● **DATA EXTRACT**:
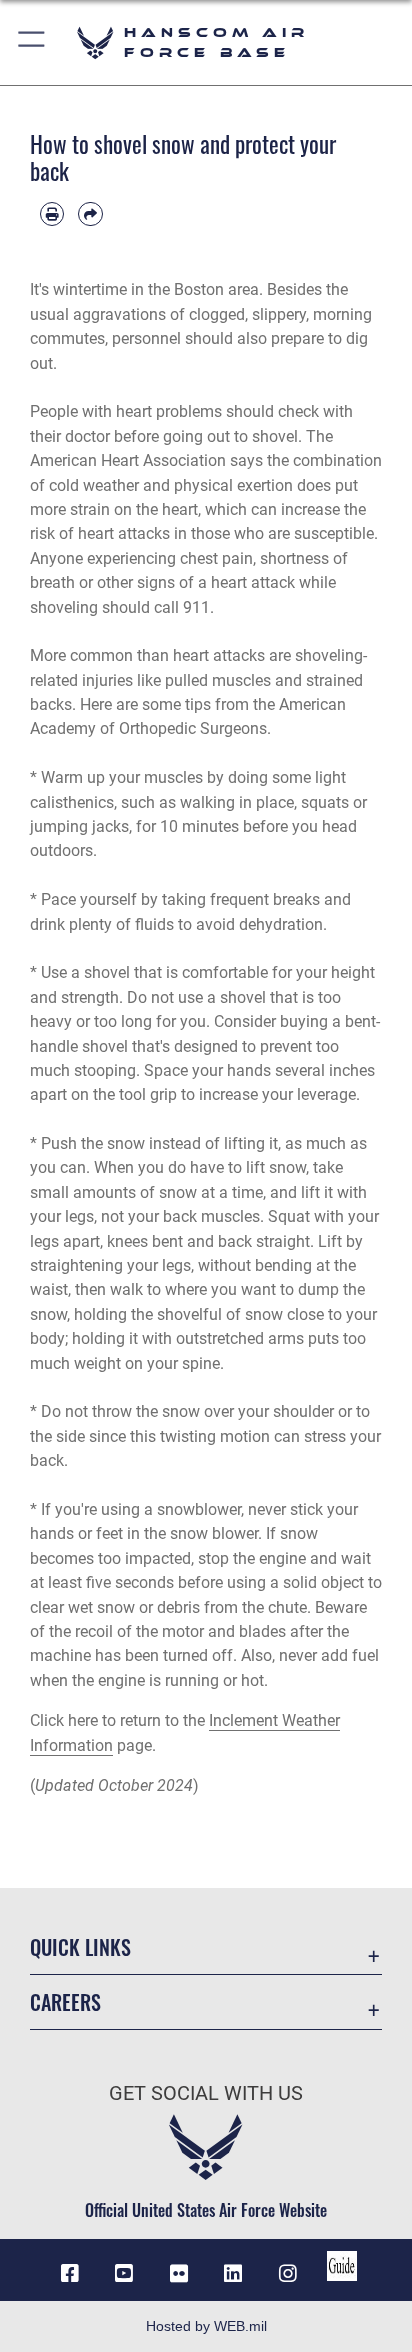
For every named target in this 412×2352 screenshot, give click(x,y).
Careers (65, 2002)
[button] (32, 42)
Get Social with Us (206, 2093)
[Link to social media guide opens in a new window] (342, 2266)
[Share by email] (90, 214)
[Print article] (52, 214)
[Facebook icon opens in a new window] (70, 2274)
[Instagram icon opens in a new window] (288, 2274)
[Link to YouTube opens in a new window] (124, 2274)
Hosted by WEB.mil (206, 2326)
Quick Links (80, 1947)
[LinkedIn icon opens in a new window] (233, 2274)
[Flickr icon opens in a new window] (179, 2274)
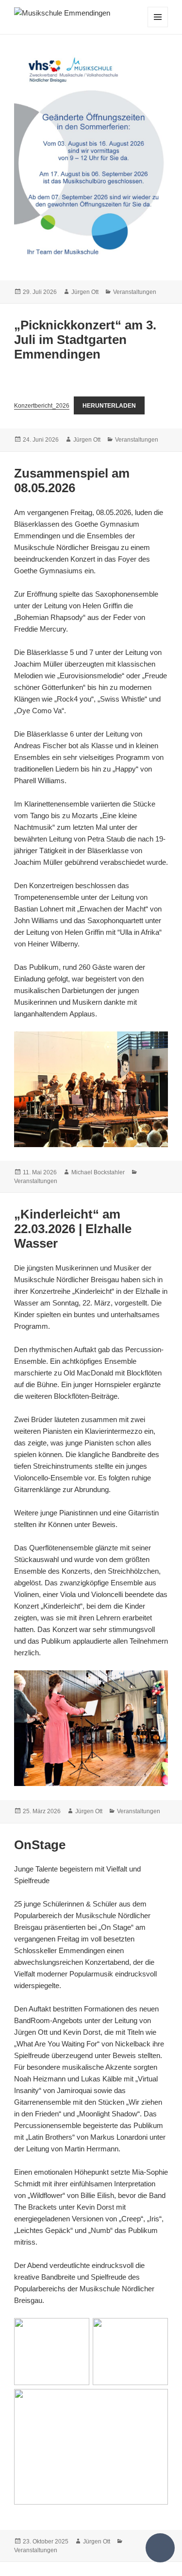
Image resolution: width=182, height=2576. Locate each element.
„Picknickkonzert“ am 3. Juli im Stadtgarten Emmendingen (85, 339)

● **DIRECTIONS FOR THIS TASK**: Look at the records above. Copy every line where the string "window" occurs.

● **WORKED SOLUTION**:
[Link to social media guide opens in a new window] (342, 2266)
[Facebook icon opens in a new window] (70, 2274)
[Instagram icon opens in a new window] (288, 2274)
[Link to YouTube opens in a new window] (124, 2274)
[LinkedIn icon opens in a new window] (233, 2274)
[Flickr icon opens in a new window] (179, 2274)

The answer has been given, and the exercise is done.